Brian Cox dans Churchill (2017)

Brian Cox dans Churchill (2017) - Copyright SquareOne/Universum

ENTRETIEN - L’acteur écossais, qui interprète le célèbre premier ministre britannique dans un biopic en salles dès ce mercredi, raconte à BFMTV.com comment il a préparé son rôle.
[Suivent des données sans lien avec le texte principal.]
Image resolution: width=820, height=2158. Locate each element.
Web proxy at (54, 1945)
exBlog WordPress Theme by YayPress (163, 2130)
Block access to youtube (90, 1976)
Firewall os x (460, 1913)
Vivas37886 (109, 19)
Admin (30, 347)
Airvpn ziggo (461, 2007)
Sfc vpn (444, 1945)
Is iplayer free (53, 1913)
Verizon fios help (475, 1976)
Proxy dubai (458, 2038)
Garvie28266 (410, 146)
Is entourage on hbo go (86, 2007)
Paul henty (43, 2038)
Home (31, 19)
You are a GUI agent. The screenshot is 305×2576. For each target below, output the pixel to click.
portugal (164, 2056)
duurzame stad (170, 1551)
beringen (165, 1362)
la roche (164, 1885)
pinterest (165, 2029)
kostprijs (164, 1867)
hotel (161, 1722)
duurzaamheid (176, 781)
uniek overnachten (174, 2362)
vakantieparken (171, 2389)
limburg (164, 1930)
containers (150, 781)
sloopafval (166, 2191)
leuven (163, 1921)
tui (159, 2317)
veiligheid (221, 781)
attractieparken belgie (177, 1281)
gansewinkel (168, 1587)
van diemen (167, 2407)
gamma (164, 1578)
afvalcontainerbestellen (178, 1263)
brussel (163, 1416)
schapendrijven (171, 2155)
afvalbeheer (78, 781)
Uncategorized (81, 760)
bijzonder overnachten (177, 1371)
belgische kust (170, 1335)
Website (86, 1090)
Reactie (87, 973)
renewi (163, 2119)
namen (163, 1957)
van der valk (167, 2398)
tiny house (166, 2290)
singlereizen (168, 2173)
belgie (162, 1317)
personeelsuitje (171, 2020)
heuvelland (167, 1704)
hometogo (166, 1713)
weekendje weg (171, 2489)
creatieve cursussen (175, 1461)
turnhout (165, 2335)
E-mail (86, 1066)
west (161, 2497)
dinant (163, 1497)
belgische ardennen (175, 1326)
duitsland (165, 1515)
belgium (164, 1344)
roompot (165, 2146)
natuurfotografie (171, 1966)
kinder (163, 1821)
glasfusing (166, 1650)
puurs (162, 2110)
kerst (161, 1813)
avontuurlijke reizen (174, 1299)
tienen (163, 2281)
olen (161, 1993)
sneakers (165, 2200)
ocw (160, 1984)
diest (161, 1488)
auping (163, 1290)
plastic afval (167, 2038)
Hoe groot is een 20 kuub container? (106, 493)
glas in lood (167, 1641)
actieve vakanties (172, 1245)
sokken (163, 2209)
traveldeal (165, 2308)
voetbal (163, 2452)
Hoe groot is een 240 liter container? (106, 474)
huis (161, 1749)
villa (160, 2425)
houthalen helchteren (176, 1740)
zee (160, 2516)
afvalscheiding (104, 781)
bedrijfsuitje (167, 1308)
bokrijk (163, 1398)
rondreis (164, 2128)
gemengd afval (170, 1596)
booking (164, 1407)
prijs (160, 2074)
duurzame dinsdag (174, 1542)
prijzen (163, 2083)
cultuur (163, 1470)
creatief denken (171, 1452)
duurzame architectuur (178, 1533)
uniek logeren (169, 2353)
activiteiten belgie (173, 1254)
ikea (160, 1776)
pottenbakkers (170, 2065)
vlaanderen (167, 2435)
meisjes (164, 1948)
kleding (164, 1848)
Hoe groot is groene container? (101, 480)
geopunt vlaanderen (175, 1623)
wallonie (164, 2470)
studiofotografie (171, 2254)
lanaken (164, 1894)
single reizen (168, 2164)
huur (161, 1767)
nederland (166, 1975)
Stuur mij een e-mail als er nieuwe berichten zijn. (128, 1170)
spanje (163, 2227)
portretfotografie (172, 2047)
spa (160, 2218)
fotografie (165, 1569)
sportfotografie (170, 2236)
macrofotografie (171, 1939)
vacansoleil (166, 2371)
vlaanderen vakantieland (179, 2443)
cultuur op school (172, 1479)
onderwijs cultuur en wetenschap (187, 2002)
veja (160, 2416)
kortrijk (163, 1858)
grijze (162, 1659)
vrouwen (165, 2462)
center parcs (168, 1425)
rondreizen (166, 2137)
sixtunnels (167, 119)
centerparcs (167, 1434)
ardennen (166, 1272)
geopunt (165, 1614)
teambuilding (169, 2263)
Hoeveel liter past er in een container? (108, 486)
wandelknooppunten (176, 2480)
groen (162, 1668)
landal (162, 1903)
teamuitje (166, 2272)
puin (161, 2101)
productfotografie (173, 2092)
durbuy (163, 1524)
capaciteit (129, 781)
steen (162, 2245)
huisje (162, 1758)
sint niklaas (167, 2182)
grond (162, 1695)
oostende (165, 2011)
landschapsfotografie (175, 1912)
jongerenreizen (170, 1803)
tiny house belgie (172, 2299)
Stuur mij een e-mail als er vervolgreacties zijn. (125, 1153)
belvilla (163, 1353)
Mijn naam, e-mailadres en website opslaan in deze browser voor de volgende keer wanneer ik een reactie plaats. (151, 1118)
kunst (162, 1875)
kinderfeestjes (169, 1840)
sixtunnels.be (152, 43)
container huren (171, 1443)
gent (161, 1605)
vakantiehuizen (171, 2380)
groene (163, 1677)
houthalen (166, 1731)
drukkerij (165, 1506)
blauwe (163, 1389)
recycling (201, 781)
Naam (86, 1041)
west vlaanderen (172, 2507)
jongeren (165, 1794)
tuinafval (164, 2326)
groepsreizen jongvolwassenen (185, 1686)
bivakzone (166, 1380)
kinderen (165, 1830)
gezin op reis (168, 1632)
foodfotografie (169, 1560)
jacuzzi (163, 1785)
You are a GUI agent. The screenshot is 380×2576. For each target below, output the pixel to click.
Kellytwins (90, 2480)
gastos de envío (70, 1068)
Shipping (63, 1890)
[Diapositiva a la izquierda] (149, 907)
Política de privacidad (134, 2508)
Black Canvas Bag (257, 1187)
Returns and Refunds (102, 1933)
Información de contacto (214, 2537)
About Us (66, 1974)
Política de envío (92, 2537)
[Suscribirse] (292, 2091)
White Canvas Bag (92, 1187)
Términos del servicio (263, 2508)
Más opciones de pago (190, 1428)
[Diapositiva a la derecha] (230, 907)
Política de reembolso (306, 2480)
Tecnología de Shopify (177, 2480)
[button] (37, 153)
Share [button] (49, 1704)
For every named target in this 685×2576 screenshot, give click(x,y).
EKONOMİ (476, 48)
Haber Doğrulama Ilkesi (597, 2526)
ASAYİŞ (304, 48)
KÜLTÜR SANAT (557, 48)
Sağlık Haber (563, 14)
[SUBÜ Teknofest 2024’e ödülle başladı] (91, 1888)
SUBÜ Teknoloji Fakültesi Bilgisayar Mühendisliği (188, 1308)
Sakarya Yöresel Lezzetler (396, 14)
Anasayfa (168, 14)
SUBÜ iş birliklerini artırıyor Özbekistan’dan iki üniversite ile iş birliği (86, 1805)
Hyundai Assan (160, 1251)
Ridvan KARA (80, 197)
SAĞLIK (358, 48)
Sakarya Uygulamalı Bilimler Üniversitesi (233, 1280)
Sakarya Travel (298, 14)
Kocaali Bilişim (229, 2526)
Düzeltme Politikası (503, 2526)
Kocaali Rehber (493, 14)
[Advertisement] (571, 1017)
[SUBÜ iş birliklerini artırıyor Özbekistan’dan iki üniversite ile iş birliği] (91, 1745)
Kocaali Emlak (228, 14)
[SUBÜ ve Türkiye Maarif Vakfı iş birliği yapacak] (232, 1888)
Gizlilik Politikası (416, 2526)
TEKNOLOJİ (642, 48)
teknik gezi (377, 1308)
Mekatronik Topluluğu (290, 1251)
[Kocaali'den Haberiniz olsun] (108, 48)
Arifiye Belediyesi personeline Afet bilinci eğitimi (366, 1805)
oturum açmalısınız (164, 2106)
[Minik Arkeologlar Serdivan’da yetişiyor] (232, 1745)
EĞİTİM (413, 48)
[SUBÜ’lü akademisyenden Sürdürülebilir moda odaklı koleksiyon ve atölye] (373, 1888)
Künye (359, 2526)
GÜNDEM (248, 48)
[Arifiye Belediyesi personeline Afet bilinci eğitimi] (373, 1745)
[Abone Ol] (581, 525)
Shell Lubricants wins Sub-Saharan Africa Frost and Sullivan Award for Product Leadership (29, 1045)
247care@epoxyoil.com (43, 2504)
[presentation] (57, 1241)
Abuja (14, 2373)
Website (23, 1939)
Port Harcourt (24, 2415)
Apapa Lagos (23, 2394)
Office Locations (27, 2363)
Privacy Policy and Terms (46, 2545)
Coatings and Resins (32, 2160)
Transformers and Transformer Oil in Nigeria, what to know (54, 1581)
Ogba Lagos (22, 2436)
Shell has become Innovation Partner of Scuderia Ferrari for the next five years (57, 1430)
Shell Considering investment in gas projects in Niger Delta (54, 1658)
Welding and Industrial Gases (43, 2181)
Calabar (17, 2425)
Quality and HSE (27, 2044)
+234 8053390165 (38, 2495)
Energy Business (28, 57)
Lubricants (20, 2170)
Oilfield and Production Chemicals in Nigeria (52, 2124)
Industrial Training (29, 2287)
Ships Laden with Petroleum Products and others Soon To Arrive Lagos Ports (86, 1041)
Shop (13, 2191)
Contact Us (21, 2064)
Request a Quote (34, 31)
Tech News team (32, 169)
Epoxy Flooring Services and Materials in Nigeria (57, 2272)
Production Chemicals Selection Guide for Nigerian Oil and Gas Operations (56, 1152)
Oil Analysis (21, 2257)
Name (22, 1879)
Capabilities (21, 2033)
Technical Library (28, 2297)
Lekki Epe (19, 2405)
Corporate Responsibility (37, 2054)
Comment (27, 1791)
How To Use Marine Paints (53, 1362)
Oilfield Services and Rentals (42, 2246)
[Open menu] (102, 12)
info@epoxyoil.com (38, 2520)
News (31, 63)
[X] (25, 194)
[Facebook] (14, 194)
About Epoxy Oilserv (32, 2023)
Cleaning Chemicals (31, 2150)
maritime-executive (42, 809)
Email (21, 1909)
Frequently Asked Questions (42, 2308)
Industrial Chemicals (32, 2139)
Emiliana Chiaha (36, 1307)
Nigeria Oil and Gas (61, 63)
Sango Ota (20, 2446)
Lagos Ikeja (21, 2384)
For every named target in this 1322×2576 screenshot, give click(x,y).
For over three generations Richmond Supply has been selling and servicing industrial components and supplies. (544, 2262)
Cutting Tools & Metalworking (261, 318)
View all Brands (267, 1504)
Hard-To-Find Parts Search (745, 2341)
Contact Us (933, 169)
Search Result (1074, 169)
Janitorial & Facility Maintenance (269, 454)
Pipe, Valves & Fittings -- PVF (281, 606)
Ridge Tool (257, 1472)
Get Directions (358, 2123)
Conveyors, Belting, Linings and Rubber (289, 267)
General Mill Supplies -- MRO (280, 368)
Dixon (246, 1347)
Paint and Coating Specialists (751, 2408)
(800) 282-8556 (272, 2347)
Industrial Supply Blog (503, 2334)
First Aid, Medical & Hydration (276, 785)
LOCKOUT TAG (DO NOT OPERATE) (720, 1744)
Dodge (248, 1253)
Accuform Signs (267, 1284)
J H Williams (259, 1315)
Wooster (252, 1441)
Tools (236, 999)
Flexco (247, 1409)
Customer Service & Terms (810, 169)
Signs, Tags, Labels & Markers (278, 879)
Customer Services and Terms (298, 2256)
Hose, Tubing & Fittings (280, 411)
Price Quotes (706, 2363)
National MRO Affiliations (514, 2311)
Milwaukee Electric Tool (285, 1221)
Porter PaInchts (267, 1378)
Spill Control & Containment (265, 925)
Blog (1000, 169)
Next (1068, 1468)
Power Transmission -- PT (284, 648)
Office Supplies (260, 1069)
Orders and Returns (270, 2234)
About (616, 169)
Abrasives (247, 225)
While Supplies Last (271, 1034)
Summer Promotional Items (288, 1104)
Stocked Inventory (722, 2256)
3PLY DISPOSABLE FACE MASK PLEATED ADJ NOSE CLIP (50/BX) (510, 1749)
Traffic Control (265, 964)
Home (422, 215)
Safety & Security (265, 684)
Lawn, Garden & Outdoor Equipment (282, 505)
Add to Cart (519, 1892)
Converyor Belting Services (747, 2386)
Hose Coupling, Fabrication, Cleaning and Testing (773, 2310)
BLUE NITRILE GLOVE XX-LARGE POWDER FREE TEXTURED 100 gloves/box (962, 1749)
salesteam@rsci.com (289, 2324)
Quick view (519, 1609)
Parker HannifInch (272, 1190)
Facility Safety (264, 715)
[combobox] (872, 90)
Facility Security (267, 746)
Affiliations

Second rôle marquant du cinéma, l’acteur britannique Brian Cox est à l’affiche ce mercredi 31 mai de projets aussi différents l’un de l’autre: le biopic Churchill et The Jane Doe Identity, un film d’horreur dont il se dit "très fier" car "il fait peur aux gens". Brian Cox connaît bien ce sentiment: il a été le premier acteur à incarner à l’écran le terrifiant Hannibal Lecktor dans Sixième Sens (1988) de Michael Mann. Dans Churchill, il joue un personnage tout aussi terrifiant, du moins par sa stature, une figure militaire comme il en a tant joué, de X-Men 2 à Jason Bourne en passant par Troie. Pour BFMTV.com, il dévoile sa préparation pour le rôle et évoque ses souvenirs de tournage avec, notamment, David Fincher et Woody Allen.

Vous êtes né en Ecosse à Dundee, dont Churchill a été le député entre 1908 et 1922. Vous étiez né pour le jouer!

C’est exact. Churchill occupe une place dans ma vie depuis bien longtemps. Quand j’étais enfant dans les années 1950, mes oncles et tantes avaient des souvenirs extrêmement précis de Churchill. Il y a cette histoire vraie que m’a racontée mon oncle. En 1922, Churchill venait d’être battu. Il était porté sur un fauteuil de salon par quatre types de la classe ouvrière. En les voyant, mon oncle leur a demandé combien Churchill les avait payés. Ce à quoi ils avaient répondu: "une livre". Et mon oncle leur avait lancé: "Je vous en donne deux si vous le faites tomber!" Mes oncles et tantes n’’aimaient pas tellement Churchill. Il appartenait à une différente classe sociale et leurs idées politiques n’avaient rien à voir. Ils se sentaient abandonnés par Churchill parce qu’il avait changé de bord politique. Ce n’était pas un opportuniste, mais il avait été déçu par les libéraux et était passé du côté des Tories.

Avant Churchill, est-ce vrai que vous avez joué Hermann Göring et Joseph Staline?

J’ai joué Göring il y a 18 ans [dans le téléfilm Nuremberg, NDLR]. Et avant j’ai joué Staline quand j’étais très jeune [en 1969 dans la série Thirty-Minute Theatre, NDLR] et ce n’était pas un rôle évident à interpréter. Churchill est un incroyable personnage. J’ai été porté par cette idée que Churchill ressemblait à un énorme bébé. Sauf que dans son cas, il ne suçait pas son pouce, mais son cigare. Comme Mandela ou Napoléon, c’était un homme au grand destin. Son destin était de conduire la Grande-Bretagne hors de cette horrible guerre.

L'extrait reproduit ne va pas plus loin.